▸ Problem requirements: Once you find the line with "You are a GUI", transcribe it and all the lines that follow to the end of the data, exactly as written; skip any pictures.

▸ Given data:
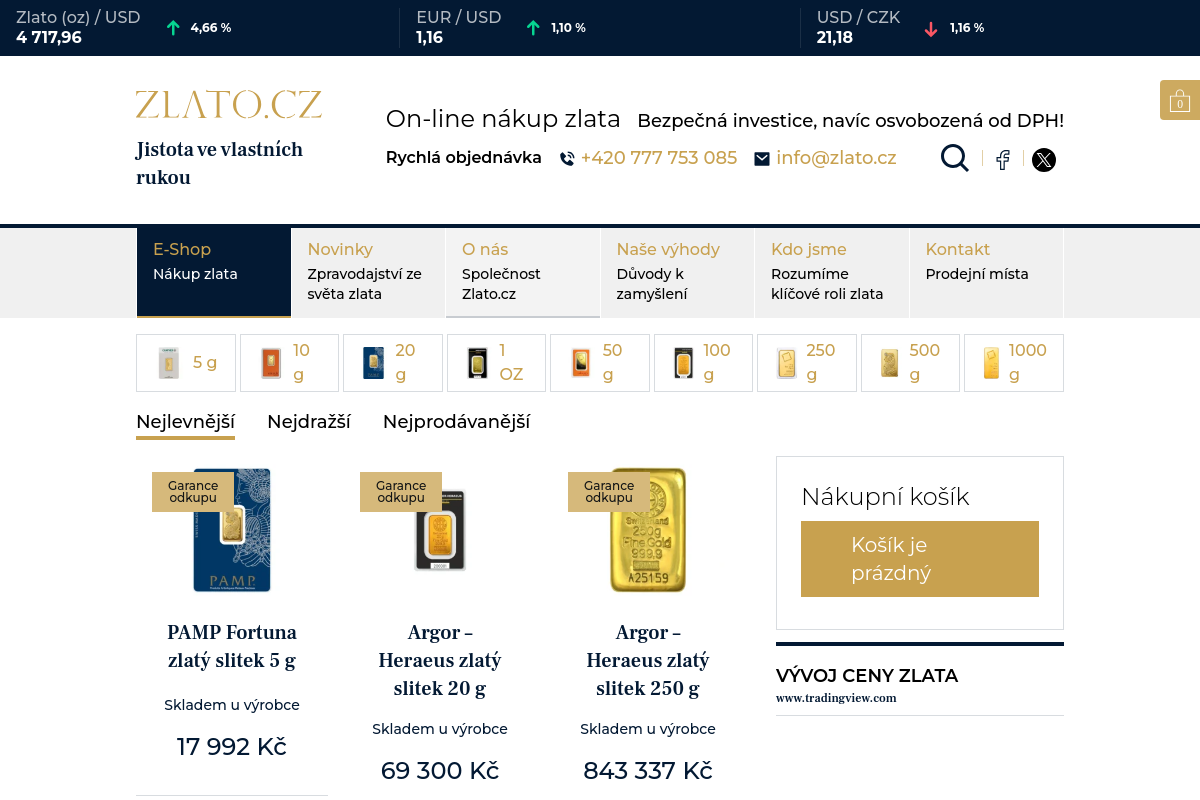Go to the Novinky section

[368, 272]
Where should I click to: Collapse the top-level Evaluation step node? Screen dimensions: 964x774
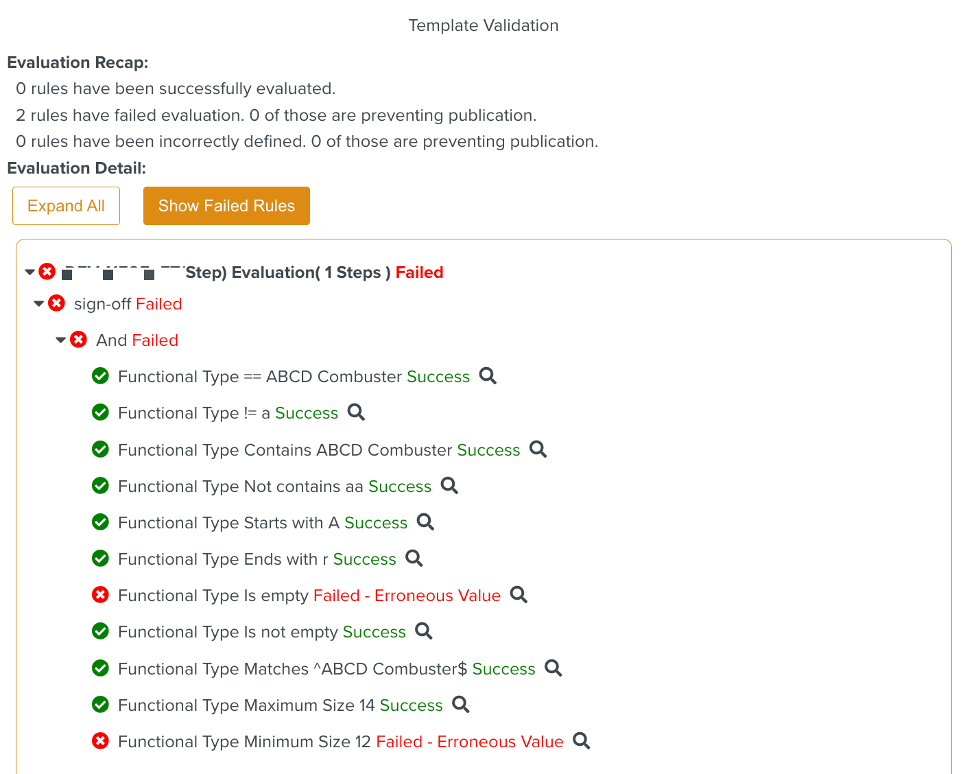(30, 272)
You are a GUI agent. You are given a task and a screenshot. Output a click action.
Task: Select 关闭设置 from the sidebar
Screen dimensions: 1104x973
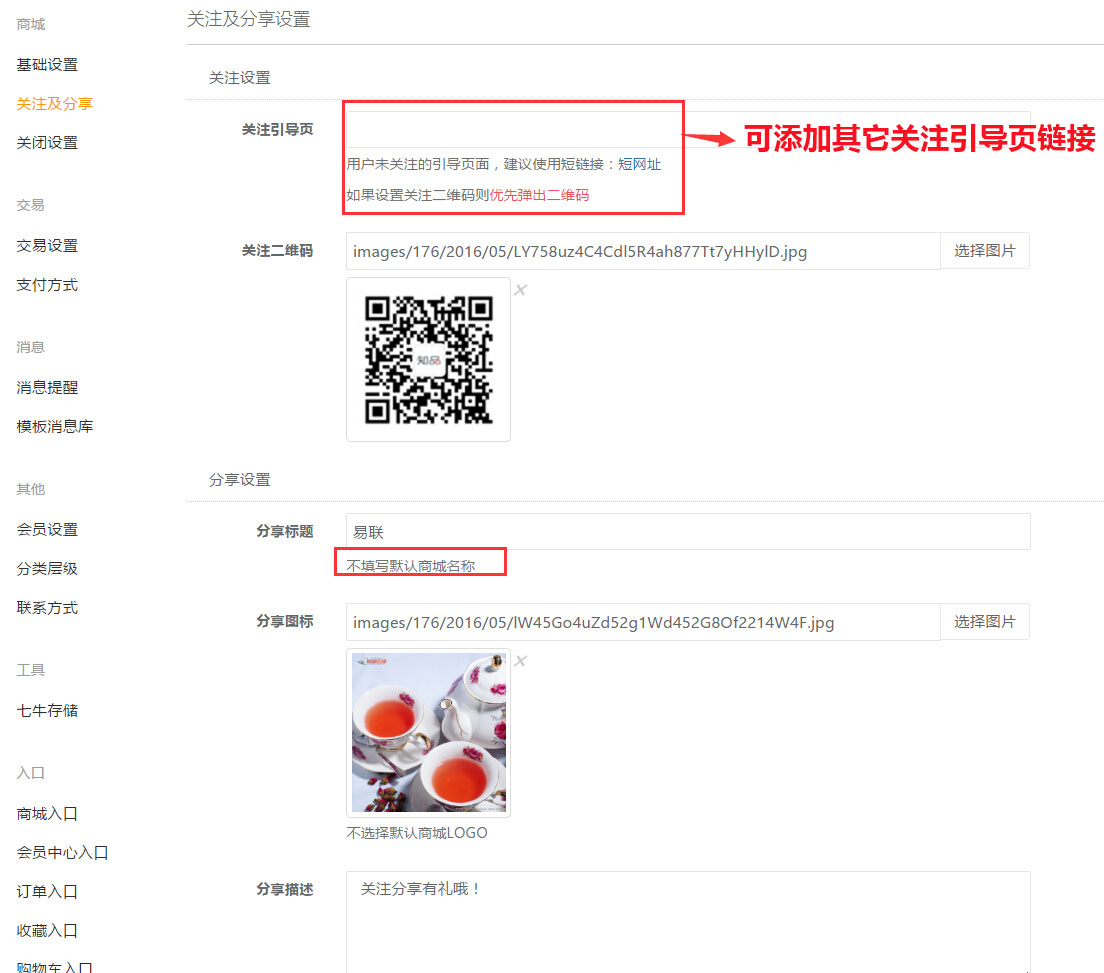coord(47,143)
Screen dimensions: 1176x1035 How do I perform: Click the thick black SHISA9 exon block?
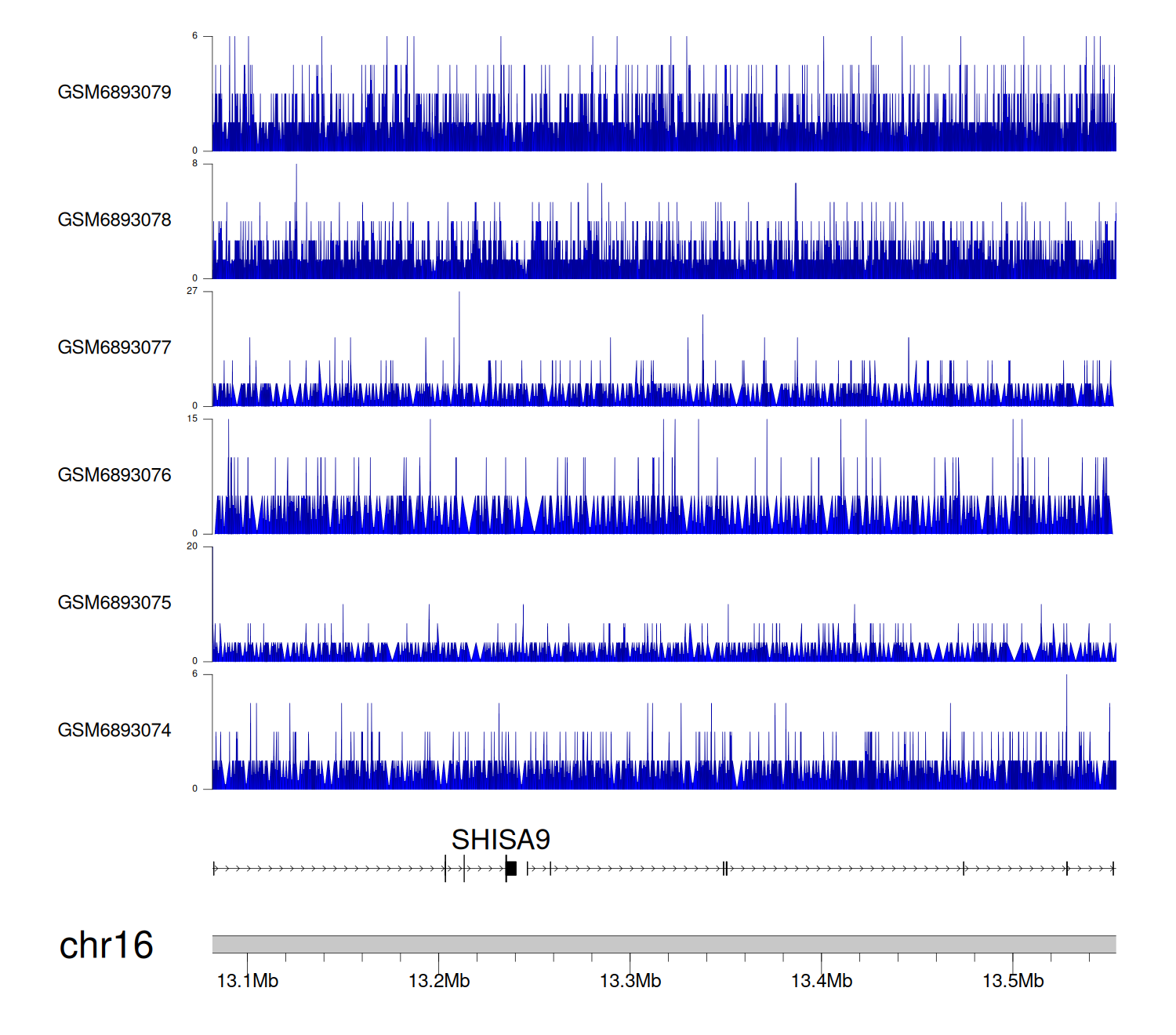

▸ Output for this exercise:
You are a GUI agent. You are given a task and a screenshot. Output a click action.
Task: Select 关闭设置 from the sidebar
Screen dimensions: 1104x973
coord(47,143)
Screen dimensions: 1176x1035 How do I perform: Click the thick black SHISA9 exon block?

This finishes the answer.